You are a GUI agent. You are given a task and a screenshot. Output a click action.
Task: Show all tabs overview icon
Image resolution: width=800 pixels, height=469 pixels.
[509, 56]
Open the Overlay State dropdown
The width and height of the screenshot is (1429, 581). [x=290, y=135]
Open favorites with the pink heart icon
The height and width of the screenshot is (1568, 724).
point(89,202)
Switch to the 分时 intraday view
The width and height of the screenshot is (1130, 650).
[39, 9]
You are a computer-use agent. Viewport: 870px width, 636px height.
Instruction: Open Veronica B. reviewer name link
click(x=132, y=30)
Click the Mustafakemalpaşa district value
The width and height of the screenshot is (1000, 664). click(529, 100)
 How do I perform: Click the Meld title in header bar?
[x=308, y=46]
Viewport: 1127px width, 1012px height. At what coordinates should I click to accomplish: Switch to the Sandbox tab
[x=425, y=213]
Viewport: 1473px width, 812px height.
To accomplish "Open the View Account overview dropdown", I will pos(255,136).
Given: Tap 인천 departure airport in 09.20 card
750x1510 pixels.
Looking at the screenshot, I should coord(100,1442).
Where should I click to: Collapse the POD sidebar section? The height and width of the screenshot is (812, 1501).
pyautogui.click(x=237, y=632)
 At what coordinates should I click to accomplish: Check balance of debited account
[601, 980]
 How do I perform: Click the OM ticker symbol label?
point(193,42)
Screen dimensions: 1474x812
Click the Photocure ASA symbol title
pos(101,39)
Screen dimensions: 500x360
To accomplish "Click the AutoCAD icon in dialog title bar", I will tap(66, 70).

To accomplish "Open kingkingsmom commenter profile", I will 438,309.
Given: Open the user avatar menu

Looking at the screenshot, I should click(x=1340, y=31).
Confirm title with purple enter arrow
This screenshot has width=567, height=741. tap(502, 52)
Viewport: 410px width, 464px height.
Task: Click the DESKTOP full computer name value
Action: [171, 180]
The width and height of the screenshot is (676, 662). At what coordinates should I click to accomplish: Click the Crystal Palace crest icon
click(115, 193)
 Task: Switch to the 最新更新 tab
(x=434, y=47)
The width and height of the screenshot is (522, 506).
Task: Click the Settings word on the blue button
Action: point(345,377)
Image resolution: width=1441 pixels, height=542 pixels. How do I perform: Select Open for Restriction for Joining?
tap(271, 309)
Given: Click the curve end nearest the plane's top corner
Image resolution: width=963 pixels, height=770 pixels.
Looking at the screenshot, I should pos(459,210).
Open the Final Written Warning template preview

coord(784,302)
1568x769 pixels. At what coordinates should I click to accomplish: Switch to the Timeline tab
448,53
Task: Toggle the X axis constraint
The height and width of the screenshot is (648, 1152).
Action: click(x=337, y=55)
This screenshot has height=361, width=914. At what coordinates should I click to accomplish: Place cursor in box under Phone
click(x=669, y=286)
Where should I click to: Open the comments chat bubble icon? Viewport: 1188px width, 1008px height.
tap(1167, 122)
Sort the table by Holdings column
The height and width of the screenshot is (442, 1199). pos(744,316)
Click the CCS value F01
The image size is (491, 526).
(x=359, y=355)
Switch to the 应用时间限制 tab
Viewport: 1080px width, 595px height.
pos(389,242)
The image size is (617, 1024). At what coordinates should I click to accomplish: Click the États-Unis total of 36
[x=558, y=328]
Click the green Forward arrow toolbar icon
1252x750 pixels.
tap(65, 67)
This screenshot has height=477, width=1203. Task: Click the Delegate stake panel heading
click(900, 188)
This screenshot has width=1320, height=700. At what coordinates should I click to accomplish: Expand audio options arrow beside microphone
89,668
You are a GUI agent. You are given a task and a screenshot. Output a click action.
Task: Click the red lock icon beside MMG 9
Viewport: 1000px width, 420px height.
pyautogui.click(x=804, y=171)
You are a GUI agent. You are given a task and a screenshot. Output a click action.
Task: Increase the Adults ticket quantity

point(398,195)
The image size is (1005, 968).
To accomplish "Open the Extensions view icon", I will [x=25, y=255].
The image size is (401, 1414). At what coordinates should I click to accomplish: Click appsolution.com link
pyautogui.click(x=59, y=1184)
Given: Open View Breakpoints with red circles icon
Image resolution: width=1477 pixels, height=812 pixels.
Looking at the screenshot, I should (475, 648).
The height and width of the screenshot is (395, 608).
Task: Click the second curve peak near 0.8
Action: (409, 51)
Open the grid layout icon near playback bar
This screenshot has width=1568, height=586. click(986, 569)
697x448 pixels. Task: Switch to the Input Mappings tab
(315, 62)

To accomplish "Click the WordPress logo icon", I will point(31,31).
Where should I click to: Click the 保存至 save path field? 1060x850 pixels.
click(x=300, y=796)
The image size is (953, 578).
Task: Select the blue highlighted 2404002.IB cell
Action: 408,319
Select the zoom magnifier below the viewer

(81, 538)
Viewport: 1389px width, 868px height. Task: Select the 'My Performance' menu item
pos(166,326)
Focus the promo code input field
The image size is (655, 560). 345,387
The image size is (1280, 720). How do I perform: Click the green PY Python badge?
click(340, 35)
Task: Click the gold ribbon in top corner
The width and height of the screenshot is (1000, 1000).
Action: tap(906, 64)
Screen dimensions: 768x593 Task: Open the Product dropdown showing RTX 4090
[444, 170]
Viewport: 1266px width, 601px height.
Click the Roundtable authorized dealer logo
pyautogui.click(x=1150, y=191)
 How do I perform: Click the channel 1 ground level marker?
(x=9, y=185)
+++
Please say how many lines above contain "will", number only.

▸ Answer to this task: 5